In My Father's House

From earliest days the house or home has been a symbol of safety, rest, peace, contentment, and stability. Peoples of all nations honor and respect their highest concept of home. It has been said that the progress of a country can be judged by its homes. The children of Israel journeyed to a promised land in order to come "out of the house of bondage," as Moses told them to do, to find homes of security where there was an opportunity to worship the one God. This was a first step toward finding the home of which Paul said, centuries later (II Cor. 5:1), "We have a building of God, an house not made with hands, eternal in the heavens."

The Psalmist frequently sang of a dwelling place, as in the twenty-third Psalm, the last line of which has been interpreted as follows by Mary Baker Eddy, "And I will dwell in the house [the consciousness] of [LOVE] for ever" (Science and Health with Key to the Scriptures, p. 578). The Psalmist also refers to this dwelling place as "the secret place of the most High" (Ps. 91: 1). Here man abides under God's protection.

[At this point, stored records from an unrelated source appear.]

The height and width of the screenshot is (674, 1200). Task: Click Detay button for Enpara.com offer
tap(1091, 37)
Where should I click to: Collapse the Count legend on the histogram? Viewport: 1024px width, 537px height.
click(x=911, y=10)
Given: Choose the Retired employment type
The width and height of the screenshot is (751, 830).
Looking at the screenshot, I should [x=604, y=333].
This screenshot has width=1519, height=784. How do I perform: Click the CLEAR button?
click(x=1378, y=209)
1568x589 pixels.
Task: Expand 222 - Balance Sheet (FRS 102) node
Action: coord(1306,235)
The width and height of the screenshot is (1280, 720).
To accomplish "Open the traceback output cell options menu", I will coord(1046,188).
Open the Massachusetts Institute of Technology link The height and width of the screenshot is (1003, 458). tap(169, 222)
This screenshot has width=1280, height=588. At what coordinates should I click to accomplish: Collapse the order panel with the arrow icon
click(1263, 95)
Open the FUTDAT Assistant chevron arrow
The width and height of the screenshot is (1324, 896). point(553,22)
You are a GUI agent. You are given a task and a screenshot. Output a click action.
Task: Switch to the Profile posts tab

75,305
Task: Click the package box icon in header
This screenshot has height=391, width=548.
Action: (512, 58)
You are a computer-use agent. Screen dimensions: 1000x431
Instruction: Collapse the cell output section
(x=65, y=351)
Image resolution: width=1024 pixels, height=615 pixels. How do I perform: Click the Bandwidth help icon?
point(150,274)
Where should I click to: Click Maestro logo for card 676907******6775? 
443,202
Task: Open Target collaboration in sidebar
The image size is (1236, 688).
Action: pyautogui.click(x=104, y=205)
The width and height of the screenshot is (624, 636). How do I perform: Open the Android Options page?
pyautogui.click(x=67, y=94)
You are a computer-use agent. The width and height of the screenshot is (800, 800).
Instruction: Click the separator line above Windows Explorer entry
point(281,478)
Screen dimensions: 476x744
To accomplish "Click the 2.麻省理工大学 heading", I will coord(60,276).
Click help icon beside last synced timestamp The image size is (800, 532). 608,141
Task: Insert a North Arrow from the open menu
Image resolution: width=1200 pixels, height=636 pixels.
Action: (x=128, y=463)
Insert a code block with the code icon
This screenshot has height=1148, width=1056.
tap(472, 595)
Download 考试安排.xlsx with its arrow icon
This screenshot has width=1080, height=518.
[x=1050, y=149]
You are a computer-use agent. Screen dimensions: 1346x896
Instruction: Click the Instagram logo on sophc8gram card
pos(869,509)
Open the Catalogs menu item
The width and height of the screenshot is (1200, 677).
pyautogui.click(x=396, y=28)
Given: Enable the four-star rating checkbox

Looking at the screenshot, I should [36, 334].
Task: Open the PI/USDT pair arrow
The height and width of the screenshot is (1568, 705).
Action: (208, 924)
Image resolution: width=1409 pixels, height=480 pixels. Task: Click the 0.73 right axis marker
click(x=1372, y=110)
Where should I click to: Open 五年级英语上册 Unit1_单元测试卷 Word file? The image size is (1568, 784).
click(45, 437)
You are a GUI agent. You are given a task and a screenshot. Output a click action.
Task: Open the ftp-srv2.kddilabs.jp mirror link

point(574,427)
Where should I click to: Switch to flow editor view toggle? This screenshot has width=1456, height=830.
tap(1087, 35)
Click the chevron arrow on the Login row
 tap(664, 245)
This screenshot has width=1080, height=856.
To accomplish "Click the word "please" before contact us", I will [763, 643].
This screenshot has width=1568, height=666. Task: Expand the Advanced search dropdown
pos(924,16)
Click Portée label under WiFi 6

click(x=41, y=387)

Jesus' concept of home must have been spiritual, for he was able to have the attributes of home wherever and whenever he needed them. How beautifully he used the metaphor of "house" in his teaching! There was the parable of the two houses, one built upon the sand and the other built upon the rock, illustrating the need for a strong spiritual foundation upon which to build. Another was the story of the house divided against itself, which could not stand. And still another was the strong man's house that could not be entered without the strong man's first being bound.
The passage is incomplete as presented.